→ **TASK DETAILS**: Could you continue the passage about the Sabols and NFL Films from its last sentence?
══ TEXT SECTION
Steve Sabol played football at Colorado College. “My father called me when I was out there and he said, ‘I can tell by your grades that all you’ve been doing is playing football and going to the movies. That makes you uniquely qualified for this business I’ve started,” Steve Sabol once said.
He was a movie maker who loved football, not necessarily in that order. In 1962, Ed Sabol earned the exclusive rights to produce films for the NFL and started NFL Films with his son, Steve. This partnership with the NFL exists, even today. The Sabols revolutionized sports broadcasting.
NFL Films was the first to utilize super-slow motion footage to the NFL sidelines. This allowed the pure emotion of the game to be captured. During an NFL football game, the players move so quickly that it’s hard to grasp what exactly is going on with regular speed footage. The Sabol’s introduced drama to the NFL presentation that set their films apart from the typical broadcast.
The famous NFL moments “The Catch” or “The Miracle in the Meadowlands” or “The Miraculous Reception” are forever captured thanks to the Sabol family and their revolutionary slow motion technique. So, while it was much more difficult to shoot, given that the films had to be changed more often, it made for much more interesting shots.
════
══ ROWS
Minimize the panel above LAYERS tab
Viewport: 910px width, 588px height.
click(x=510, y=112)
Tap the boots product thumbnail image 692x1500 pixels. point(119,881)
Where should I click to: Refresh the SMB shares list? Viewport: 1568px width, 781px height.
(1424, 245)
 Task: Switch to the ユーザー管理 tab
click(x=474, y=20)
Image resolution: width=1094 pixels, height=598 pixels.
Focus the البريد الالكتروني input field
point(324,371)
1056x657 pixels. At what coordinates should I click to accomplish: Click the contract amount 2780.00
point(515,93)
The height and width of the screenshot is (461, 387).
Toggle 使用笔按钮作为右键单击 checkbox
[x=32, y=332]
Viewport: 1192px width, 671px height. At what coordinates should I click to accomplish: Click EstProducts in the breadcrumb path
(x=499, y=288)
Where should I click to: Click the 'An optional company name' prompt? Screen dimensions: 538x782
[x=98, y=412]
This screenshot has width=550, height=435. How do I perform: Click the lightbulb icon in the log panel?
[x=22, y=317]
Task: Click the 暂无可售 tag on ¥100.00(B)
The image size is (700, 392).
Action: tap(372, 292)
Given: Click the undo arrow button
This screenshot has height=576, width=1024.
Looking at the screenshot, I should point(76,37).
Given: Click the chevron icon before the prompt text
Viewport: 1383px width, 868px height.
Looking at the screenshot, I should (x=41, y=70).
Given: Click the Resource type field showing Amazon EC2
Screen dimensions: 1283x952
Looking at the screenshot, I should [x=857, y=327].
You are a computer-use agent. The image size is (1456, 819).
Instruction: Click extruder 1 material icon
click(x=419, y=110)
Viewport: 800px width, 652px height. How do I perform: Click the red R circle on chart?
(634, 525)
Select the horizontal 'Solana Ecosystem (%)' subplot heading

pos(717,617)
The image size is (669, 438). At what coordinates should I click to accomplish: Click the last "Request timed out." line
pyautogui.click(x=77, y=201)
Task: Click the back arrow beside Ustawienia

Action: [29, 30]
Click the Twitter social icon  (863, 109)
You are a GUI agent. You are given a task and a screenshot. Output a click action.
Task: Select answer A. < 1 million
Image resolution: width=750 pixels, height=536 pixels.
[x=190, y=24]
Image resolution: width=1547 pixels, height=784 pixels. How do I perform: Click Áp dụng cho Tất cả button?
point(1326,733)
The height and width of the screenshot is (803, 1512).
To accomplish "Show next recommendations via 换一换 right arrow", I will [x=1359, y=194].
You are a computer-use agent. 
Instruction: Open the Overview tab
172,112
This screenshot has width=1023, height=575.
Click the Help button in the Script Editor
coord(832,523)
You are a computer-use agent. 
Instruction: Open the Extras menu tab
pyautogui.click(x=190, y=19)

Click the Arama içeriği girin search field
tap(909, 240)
════
→ **OUTPUT OF THE EXERCISE**:
Steve Sabol also introduced the idea of having wireless microphones strapped onto the players. This idea had some bumps in the road, early. When players made a big hit, sometimes the microphones would break or become detached from the shoulderpads, but Steve insisted that this was the way of the future. What made NFL Films unique was the proximity to the players and it was ideas like the shoulderpad mounted wireless microphones that allowed this proximity to be possible.
One of the classic NFL Films video, in my opinion, that utilizes such technology is NFL Films: Cursing, which is a funny and interesting look at the passion (however misguided) that coaches and players have during a typical game.
But those are just a few of the influences Steve Sabol had on the NFL. He also introduced reverse angle replays, follies, and even the idea of orchestrating compositions for background music on football highlights.
As I said before, Steve Sabol wasn’t a simple sports broadcaster. He was a movie director that focused on the big, bold, honest and funny.
With tears in his eyes and a trembling lip, NFL Network personality Rich Eisen said, “It is beyond belief that this weekend’s games, week 3 of the 2012 season, will be the first in over half a century in which Steve Sabol will not be with us to enjoy. Once again, Steve Sabol has passed away at the age of 69.”
Rest in peace, Steve.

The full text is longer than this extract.